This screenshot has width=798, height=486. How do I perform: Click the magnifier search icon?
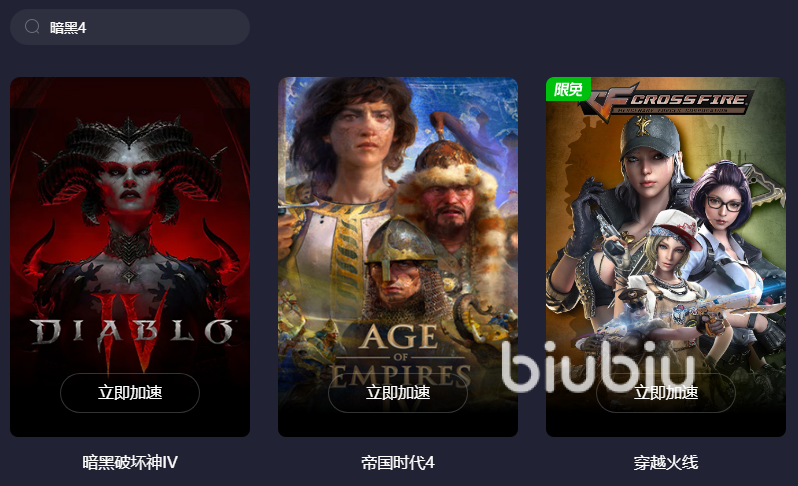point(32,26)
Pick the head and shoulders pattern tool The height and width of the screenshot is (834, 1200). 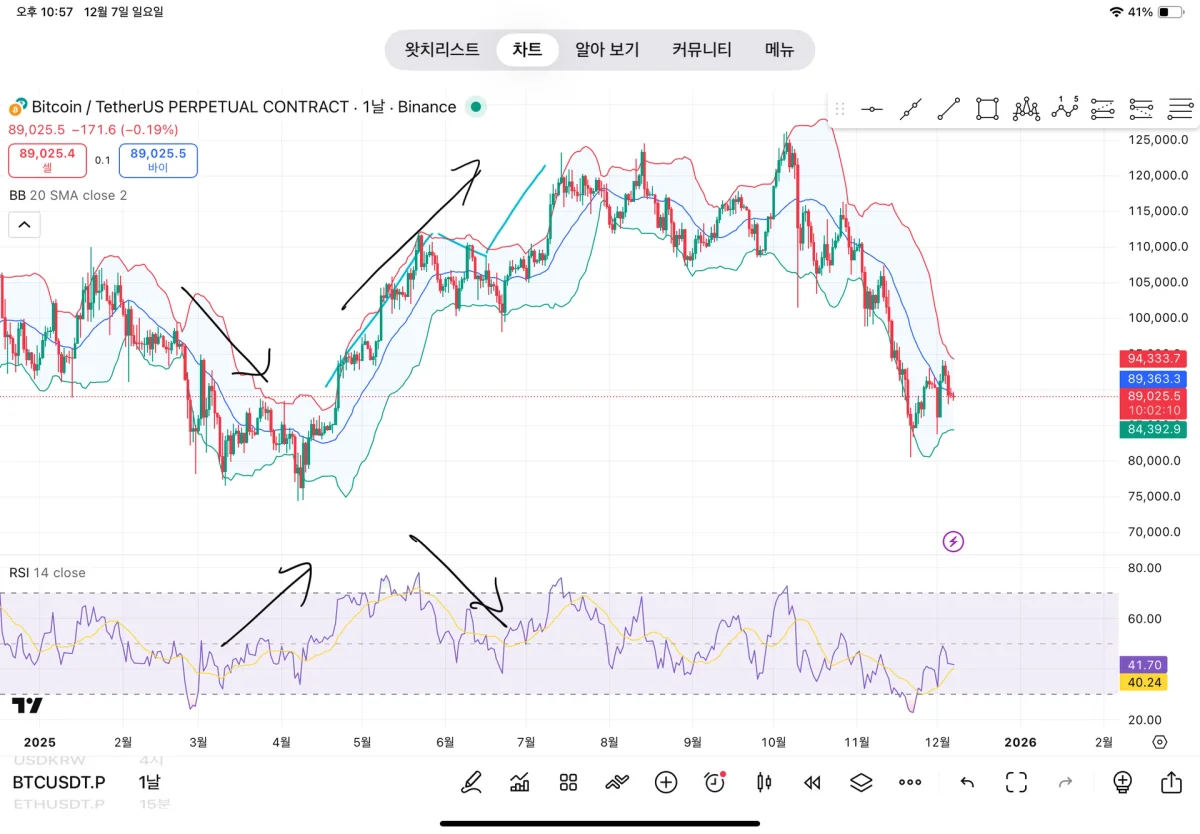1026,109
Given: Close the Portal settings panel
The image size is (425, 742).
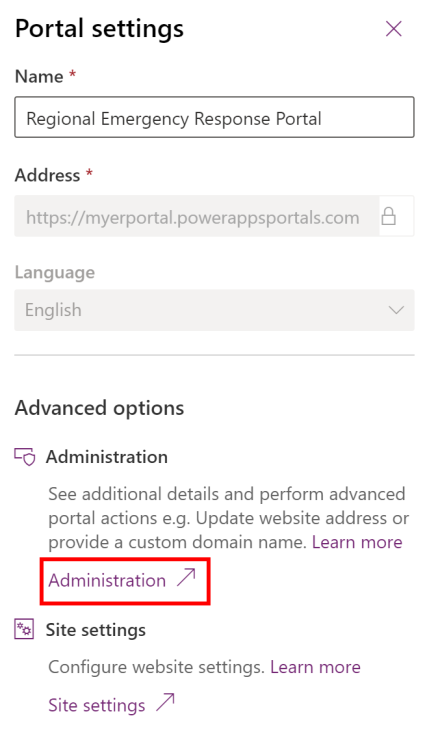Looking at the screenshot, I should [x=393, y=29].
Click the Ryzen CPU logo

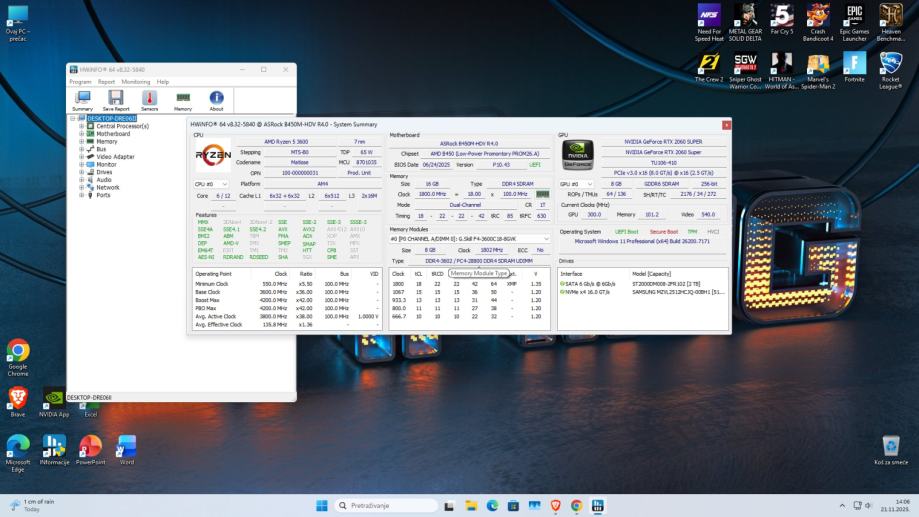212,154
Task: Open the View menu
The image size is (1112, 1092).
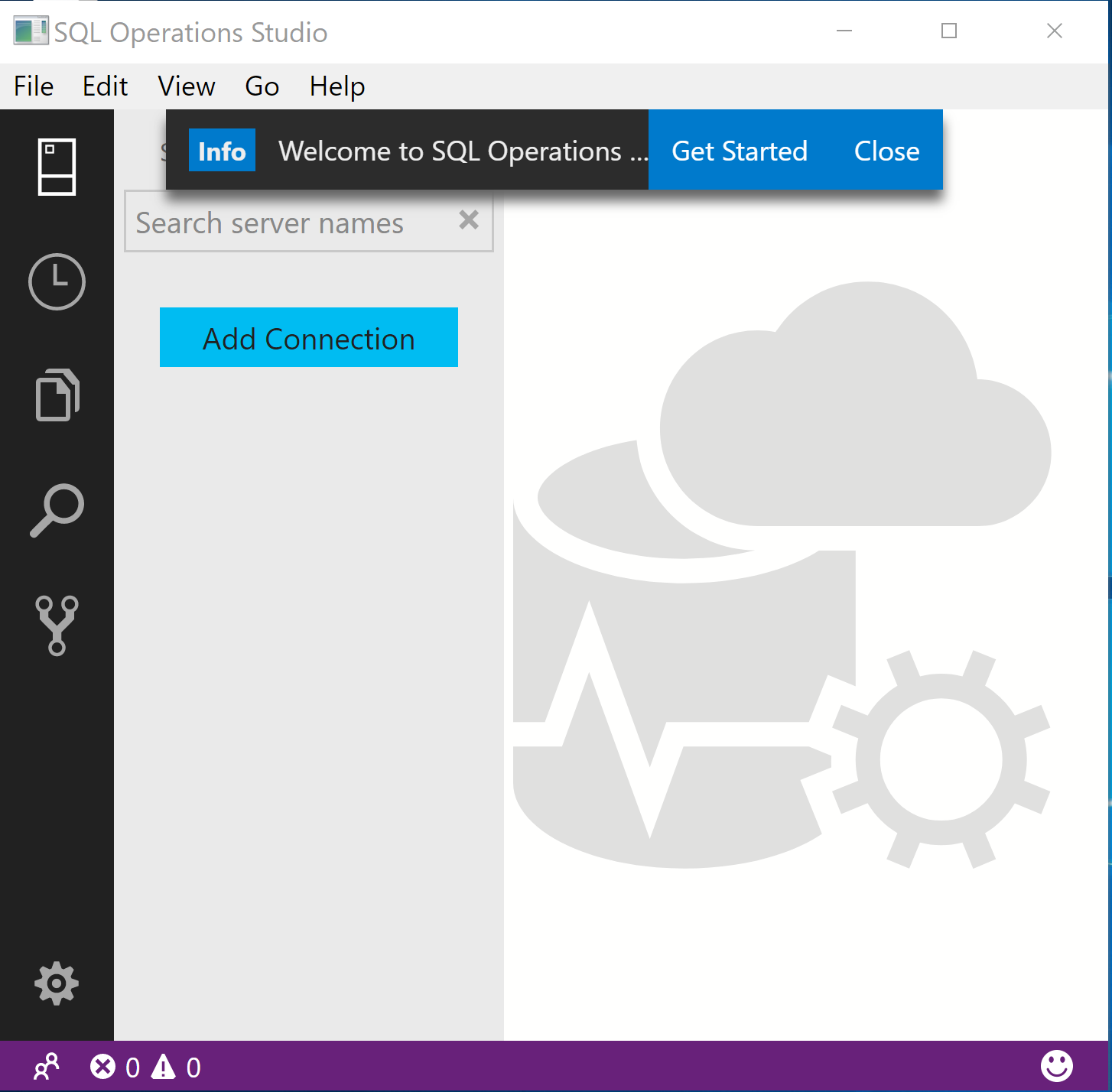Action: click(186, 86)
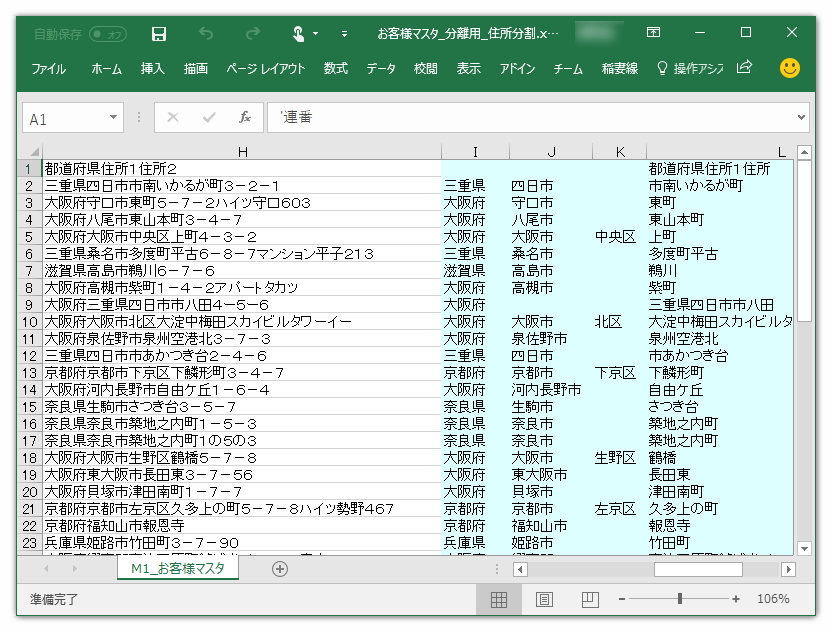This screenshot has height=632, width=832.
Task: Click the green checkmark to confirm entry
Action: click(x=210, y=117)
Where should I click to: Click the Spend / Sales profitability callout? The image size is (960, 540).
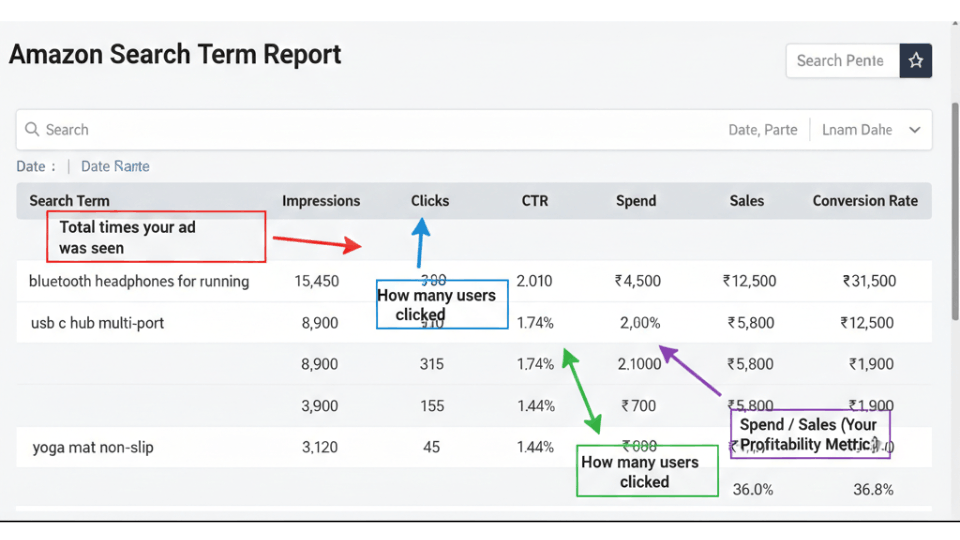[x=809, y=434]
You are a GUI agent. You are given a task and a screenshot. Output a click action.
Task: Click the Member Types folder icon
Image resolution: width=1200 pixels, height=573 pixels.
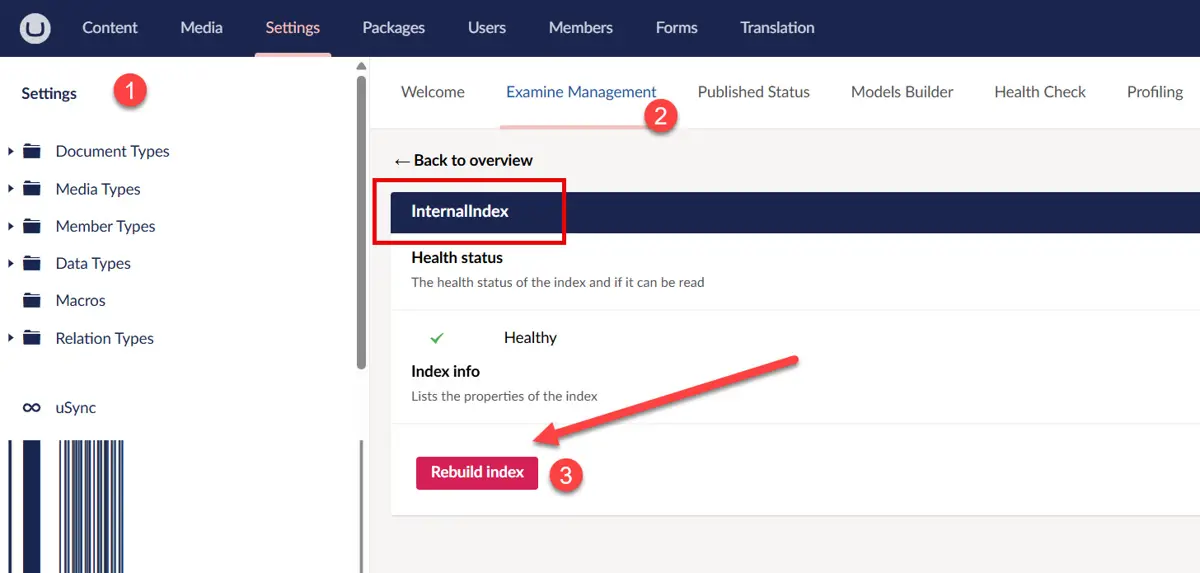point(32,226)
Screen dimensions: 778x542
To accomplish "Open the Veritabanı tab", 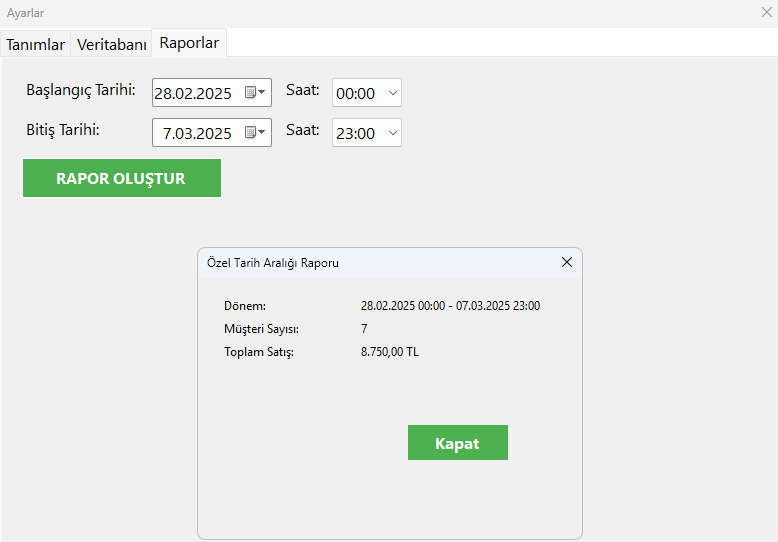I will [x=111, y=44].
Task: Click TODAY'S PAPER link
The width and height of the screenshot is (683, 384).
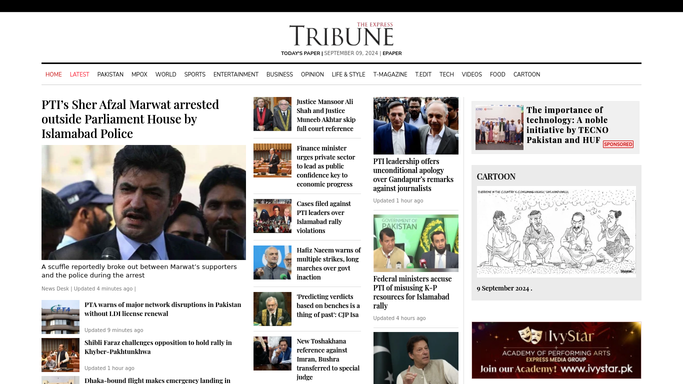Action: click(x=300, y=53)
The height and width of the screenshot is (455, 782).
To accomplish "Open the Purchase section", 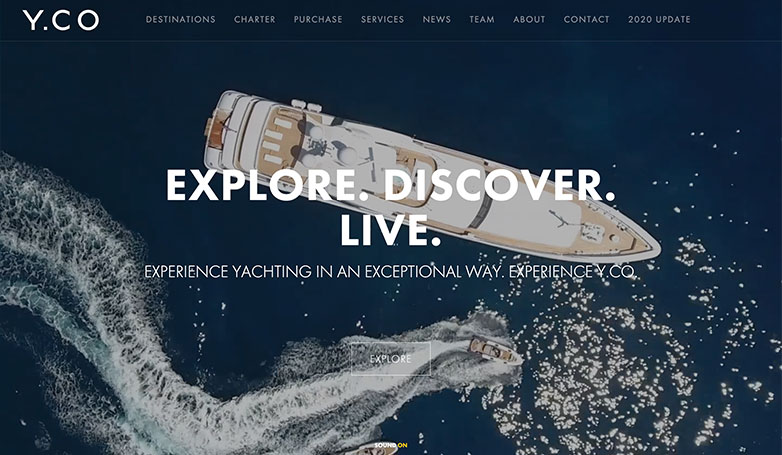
* * * *
# [Exercise task]
Edit the items from the line containing "Where should I" through the line containing "[x=809, y=434]", inclusive, so that "callout" becomes "label" and nothing else changes. Give only those lines, and omit the pictures.

# [Exercise response]
Where should I click to: Click the Spend / Sales profitability label? The image size is (960, 540).
[x=809, y=434]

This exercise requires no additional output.